Exercise: From the records below, return every line containing the word "notice".

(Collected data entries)

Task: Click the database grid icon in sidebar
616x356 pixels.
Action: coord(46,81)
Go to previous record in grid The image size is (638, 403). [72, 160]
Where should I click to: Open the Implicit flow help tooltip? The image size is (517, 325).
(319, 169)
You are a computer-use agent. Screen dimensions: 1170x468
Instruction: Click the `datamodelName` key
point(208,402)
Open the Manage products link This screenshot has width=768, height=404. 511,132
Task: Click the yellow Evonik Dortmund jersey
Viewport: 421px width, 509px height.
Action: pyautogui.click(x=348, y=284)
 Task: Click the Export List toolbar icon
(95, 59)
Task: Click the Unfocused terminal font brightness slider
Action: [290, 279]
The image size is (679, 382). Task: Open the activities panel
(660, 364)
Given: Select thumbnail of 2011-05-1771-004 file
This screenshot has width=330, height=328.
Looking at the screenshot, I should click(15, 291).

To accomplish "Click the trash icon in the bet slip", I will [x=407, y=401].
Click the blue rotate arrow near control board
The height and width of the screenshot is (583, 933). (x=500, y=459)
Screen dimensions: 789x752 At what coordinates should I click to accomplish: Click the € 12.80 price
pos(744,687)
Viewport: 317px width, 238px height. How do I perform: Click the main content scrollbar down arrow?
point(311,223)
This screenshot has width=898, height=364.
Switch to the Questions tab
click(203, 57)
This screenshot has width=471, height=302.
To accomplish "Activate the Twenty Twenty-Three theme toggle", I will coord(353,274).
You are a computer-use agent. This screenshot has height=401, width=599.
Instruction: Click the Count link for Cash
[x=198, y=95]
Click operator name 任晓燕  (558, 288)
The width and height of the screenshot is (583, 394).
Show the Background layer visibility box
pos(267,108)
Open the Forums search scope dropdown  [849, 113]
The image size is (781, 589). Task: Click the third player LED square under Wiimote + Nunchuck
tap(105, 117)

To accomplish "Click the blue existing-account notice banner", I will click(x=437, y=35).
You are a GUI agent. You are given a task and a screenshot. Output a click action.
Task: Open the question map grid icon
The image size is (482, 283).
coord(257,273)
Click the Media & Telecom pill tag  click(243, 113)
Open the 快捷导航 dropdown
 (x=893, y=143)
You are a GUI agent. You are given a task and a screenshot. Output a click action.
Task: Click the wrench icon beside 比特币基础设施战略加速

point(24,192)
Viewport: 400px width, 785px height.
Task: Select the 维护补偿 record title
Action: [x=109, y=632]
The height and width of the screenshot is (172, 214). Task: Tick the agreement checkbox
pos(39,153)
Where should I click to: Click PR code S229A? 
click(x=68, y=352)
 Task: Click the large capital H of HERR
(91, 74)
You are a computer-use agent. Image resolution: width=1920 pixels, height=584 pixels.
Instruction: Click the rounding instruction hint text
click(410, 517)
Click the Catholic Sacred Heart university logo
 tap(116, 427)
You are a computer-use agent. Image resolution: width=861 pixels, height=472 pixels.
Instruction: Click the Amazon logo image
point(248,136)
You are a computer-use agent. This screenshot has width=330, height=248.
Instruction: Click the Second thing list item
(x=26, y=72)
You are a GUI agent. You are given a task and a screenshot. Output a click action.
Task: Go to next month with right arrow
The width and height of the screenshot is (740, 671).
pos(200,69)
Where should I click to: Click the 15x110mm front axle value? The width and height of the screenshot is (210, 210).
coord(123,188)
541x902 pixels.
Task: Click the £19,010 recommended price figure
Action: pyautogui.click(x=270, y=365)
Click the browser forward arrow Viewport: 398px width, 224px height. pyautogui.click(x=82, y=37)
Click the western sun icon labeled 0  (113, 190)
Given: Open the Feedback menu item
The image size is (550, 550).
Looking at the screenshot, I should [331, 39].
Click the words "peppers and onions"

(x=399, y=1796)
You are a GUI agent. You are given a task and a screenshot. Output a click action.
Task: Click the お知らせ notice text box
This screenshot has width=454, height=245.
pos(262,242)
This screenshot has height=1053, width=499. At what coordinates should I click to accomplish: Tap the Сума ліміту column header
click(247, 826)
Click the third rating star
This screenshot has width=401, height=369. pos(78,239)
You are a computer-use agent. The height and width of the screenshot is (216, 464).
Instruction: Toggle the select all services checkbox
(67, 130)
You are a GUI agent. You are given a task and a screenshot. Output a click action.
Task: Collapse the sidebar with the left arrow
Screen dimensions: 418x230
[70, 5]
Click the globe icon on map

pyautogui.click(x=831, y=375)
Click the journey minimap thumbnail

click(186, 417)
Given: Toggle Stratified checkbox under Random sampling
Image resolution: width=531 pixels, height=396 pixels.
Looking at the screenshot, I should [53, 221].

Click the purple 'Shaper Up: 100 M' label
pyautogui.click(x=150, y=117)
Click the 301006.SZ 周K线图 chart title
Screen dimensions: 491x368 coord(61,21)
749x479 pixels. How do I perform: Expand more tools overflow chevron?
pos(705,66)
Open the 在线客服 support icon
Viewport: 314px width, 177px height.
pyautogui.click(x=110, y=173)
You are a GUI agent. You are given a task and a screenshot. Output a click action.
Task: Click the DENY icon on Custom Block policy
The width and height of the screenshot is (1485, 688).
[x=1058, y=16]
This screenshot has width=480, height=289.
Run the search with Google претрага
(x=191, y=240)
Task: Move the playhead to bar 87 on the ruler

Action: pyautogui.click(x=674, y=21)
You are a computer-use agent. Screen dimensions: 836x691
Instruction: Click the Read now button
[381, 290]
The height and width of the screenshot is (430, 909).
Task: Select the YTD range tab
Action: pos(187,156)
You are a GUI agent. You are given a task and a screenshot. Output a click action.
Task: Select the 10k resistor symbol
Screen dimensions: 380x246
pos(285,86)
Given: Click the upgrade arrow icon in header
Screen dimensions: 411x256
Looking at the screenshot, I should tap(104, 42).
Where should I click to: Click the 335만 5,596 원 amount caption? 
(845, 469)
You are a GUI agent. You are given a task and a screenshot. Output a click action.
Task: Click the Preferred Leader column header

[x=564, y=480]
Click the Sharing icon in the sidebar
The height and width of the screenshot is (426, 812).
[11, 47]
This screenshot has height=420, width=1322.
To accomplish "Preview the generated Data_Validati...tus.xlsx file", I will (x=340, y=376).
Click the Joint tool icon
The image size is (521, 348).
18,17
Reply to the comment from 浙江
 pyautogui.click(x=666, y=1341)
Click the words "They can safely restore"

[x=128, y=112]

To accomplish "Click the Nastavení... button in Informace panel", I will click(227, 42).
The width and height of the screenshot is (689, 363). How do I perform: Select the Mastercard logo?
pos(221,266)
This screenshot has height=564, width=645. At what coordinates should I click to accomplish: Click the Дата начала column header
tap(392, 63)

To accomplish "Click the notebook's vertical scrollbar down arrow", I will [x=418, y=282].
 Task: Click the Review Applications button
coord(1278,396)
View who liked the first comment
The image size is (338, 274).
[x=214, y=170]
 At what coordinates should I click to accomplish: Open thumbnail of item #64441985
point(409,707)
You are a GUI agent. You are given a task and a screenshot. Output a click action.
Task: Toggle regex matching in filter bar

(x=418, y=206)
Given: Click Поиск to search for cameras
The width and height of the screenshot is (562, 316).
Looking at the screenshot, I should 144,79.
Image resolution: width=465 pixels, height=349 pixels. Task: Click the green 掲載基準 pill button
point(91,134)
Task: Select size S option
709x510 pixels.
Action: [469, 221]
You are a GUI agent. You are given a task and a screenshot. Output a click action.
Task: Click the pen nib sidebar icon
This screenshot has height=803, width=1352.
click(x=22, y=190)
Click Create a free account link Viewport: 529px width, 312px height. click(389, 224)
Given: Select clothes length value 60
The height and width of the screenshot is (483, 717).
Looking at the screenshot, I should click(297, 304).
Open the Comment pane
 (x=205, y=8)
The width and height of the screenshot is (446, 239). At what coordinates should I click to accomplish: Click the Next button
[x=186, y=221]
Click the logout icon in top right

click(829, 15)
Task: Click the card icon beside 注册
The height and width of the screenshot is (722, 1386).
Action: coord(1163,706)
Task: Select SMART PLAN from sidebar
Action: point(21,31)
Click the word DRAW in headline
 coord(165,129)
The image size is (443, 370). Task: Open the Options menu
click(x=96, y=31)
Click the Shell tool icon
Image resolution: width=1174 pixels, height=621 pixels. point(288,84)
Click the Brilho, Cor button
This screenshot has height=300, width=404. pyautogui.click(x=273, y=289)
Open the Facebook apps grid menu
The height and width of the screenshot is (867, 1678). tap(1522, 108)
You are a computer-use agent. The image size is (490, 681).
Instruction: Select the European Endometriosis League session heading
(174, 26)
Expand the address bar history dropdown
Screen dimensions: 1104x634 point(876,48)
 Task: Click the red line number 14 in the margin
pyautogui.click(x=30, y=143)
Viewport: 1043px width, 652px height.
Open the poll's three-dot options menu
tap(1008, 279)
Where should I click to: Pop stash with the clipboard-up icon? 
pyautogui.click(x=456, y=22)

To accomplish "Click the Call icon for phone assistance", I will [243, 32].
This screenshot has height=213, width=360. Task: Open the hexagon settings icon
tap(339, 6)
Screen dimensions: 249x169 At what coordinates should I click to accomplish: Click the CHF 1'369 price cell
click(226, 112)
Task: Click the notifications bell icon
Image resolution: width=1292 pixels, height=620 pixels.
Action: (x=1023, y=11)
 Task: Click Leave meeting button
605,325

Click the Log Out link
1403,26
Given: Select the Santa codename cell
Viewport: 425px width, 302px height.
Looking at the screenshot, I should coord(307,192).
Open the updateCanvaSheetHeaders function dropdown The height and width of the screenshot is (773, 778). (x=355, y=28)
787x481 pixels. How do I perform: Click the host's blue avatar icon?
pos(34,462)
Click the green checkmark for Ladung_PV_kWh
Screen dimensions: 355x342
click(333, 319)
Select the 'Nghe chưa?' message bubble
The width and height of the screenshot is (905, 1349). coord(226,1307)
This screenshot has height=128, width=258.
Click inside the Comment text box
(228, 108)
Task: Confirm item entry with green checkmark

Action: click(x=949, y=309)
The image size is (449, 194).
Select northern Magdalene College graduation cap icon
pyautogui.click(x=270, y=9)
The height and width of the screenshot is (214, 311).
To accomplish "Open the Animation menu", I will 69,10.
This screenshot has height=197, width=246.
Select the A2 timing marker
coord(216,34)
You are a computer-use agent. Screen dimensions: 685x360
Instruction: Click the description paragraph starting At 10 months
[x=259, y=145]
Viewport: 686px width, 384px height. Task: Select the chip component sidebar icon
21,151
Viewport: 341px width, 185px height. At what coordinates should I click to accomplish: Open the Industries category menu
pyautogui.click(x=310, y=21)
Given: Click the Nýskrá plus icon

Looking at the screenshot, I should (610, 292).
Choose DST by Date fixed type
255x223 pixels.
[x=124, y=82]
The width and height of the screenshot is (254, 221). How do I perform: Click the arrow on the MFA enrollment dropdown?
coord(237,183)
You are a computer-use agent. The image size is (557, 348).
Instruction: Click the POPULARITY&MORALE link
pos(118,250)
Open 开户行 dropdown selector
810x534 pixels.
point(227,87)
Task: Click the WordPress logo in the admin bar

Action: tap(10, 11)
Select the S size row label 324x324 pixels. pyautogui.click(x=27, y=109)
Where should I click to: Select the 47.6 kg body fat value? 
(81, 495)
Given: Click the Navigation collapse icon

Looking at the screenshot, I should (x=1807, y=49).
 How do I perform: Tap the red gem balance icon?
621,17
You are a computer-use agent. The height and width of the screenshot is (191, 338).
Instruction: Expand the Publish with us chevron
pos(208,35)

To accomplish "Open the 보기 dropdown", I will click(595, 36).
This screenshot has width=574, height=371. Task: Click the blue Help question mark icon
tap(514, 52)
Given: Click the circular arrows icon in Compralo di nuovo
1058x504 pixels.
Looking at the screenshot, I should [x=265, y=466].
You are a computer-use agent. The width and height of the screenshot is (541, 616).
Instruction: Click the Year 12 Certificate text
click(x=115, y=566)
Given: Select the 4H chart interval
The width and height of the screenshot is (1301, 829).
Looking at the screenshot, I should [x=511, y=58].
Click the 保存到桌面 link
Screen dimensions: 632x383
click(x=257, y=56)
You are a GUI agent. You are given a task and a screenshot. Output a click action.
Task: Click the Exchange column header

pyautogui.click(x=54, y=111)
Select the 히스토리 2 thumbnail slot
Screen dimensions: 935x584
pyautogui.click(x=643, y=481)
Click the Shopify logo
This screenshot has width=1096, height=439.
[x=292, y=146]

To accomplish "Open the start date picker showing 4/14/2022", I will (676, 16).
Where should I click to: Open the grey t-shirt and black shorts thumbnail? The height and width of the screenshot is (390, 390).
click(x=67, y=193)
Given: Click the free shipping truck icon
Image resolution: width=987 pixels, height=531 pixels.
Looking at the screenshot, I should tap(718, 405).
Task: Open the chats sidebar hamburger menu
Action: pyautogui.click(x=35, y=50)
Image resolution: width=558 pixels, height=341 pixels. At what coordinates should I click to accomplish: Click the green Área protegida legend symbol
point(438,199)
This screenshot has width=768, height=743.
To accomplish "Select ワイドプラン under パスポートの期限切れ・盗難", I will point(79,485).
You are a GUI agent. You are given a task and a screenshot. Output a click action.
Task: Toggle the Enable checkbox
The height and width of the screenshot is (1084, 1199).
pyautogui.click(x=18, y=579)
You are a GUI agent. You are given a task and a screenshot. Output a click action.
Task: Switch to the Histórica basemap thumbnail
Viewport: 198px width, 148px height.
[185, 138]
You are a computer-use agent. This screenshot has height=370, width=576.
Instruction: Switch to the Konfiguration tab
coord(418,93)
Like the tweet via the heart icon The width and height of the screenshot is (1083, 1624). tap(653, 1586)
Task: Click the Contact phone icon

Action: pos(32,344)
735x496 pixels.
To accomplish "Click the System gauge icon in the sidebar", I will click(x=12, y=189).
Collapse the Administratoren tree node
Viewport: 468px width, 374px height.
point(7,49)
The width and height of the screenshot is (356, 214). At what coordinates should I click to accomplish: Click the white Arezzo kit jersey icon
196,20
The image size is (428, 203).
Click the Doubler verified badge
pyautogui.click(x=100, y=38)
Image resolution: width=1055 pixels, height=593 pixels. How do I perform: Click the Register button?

Reply:
To accomplish "Click the blue existing-account notice banner", I will click(x=437, y=35).
Task: Click the お知らせ notice text box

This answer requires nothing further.